- _TÂCHES À RÉALISER_:
• A. Dans les entrées, remplacez « Collaboration » par « Notifications » dans les lignes qui vont de celle contenant « This screenshot has height=1372, width=2576. Find » à celle contenant « Looking at the image, I should click on (1433, 57). », ces deux lignes comprises. Recopiez ces lignes, et elles seules, sans rien y changer d'autre.
• B. Veuillez prolonger le texte sur l'article 4 bis et les quantités de référence à partir de l'endroit où il s'arrête.

Cette faculté des États membres de procéder à des compensations aux niveaux régional et interrégional n' a été initialement prévue que pour la première période de douze mois du régime ( du 1er avril 1984 au 31 mars 1985 ), mais a été prorogée plusieurs fois et est actuellement valable pour toute la durée d' application du régime .

21 . Il est vrai qu' elle n' a été créée qu' à la fin de la première campagne, c' est-à-dire à un moment où, selon les demanderesses au principal, les producteurs auxquels était appliquée la formule A ne pouvaient, de toute façon, plus en profiter en augmentant leur production qu' ils avaient entre-temps diminuée .

22 . Cette critique ne saurait cependant être accueillie, car l' article 4 bis ne leur donnait aucune assurance qu' un éventuel dépassement pourrait être compensé . D' autre part, la compensation au titre de l' article 4 bis n' a été initialement introduite que parce que au cours de la première année d' application du nouveau régime l' effort d' adaptation qu' il exigeait de la part de chaque producteur ou acheteur avait été rendu plus difficile

"par une notification tardive des quantités de référence individuelles, due aux difficultés rencontrées généralement pour la mise en oeuvre du régime dans les différents États membres" ( voir la fin du premier considérant du règlement n° 590/85 ).

L' article 4 bis devait donc profiter à tous les producteurs ou acheteurs qui, pour lesdites raisons, n' avaient pas encore suffisamment adapté leur production aux quantités de référence fixées .

23 . Il a été prorogé et finalement maintenu définitivement à cause des réductions de production décidées après la première année d' application du régime et des efforts d' adaptation que celles-ci continuaient à exiger de la part des agriculteurs ( voir notamment le premier considérant du règlement ( CEE ) n° 774/87 du 16 mars 1987, JO L 78, p . 3 ). Contrairement à ce que semblent penser les requérants, l' article 4 bis n' a donc pas pour objet de permettre une augmentation des quantités
produites, mais de tenir compte des difficultés que pouvaient éprouver certains producteurs à réduire leur production pour se conformer à leur quantité de référence .

[Lignes du jeu de données]

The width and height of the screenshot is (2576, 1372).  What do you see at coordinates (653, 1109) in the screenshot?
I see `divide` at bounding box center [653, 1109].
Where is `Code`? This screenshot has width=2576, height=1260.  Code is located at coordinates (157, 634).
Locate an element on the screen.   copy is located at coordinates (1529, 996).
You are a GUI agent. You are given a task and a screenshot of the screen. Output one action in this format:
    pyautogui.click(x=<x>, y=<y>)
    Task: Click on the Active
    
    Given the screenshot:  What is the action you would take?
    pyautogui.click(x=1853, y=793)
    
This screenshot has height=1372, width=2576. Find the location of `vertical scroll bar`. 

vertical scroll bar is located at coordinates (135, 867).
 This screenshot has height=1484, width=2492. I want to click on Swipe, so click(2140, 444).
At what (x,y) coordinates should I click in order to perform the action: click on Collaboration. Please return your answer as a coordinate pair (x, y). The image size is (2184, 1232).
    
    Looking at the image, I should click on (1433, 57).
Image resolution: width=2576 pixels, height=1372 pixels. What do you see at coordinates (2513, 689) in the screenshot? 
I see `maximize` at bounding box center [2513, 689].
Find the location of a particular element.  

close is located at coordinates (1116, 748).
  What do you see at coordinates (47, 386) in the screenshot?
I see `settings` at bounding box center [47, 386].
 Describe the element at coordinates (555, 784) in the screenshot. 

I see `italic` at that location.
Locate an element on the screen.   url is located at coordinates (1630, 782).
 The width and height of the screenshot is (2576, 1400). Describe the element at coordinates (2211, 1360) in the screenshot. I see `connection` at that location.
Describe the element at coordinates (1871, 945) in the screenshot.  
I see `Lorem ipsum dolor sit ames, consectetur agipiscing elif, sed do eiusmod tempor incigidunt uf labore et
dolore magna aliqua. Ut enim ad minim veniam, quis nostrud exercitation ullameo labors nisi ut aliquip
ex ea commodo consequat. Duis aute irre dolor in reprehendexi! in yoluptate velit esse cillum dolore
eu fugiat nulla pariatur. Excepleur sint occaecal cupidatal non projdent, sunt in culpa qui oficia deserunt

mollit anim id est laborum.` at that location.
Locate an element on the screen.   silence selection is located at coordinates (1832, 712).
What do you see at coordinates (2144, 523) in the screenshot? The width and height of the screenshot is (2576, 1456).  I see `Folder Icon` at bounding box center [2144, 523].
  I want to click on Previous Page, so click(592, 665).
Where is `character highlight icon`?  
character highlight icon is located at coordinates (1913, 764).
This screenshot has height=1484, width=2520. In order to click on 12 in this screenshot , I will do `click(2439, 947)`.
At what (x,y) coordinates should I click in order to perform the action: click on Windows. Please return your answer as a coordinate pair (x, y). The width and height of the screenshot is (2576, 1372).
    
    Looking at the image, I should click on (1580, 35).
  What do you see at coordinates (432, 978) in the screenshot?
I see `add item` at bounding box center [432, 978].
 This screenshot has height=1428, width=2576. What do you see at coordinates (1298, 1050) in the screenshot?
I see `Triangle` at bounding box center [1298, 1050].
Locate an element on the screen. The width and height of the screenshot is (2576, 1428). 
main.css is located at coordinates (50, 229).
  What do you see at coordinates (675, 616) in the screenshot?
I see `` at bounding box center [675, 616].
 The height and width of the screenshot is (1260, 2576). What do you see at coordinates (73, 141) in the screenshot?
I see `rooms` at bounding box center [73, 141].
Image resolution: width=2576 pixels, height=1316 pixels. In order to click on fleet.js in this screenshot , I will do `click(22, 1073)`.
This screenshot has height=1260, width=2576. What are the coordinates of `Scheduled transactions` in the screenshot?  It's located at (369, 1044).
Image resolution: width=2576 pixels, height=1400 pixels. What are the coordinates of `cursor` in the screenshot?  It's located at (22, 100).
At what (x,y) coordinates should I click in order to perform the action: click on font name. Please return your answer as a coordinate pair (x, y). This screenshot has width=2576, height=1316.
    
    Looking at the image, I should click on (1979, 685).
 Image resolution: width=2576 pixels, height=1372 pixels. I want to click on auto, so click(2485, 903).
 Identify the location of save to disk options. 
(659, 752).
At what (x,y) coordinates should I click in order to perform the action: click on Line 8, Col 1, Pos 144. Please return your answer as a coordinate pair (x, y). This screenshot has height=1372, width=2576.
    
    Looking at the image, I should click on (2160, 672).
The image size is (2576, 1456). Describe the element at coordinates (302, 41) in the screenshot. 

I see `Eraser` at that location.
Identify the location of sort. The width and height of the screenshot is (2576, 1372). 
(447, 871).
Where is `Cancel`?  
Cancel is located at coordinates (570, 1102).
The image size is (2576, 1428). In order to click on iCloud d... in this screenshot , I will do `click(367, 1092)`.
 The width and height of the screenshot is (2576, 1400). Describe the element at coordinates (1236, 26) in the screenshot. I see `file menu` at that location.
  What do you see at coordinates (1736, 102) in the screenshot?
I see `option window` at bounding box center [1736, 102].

- _RÉSULTATS ATTENDUS_:
• A.
This screenshot has height=1372, width=2576. Find the location of `vertical scroll bar`. 

vertical scroll bar is located at coordinates (135, 867).
 This screenshot has height=1484, width=2492. I want to click on Swipe, so click(2140, 444).
At what (x,y) coordinates should I click in order to perform the action: click on Notifications. Please return your answer as a coordinate pair (x, y). The image size is (2184, 1232).
    
    Looking at the image, I should click on (1433, 57).

• B.
24 . Il n' en reste pas moins que, grâce à l' introduction de l' article 4 bis, chaque État membre a pu, avec effet à partir de l' introduction du régime des quantités de référence, procéder à une compensation entre les quantités de référence non épuisées par les uns et la production excédentaire des autres . Cette compensation était de nature à permettre d' éliminer les désavantages que la formule A pouvait présenter dans certaines circonstances de fait par rapport à la formule B, malgré la
différenciation des taux du prélèvement supplémentaire .

25 . Par la suite, le Conseil a d' ailleurs constaté que la différenciation des taux n' était plus justifiée parce que

"les possibilités de compensation entre quantités produites et quantités non utilisées s' avèrent comparables dans les deux formules" ( deuxième considérant du règlement n° 774/87 du Conseil, du 16 mars 1987, modifiant le règlement n° 857/84, JO L 78, p . 3 ).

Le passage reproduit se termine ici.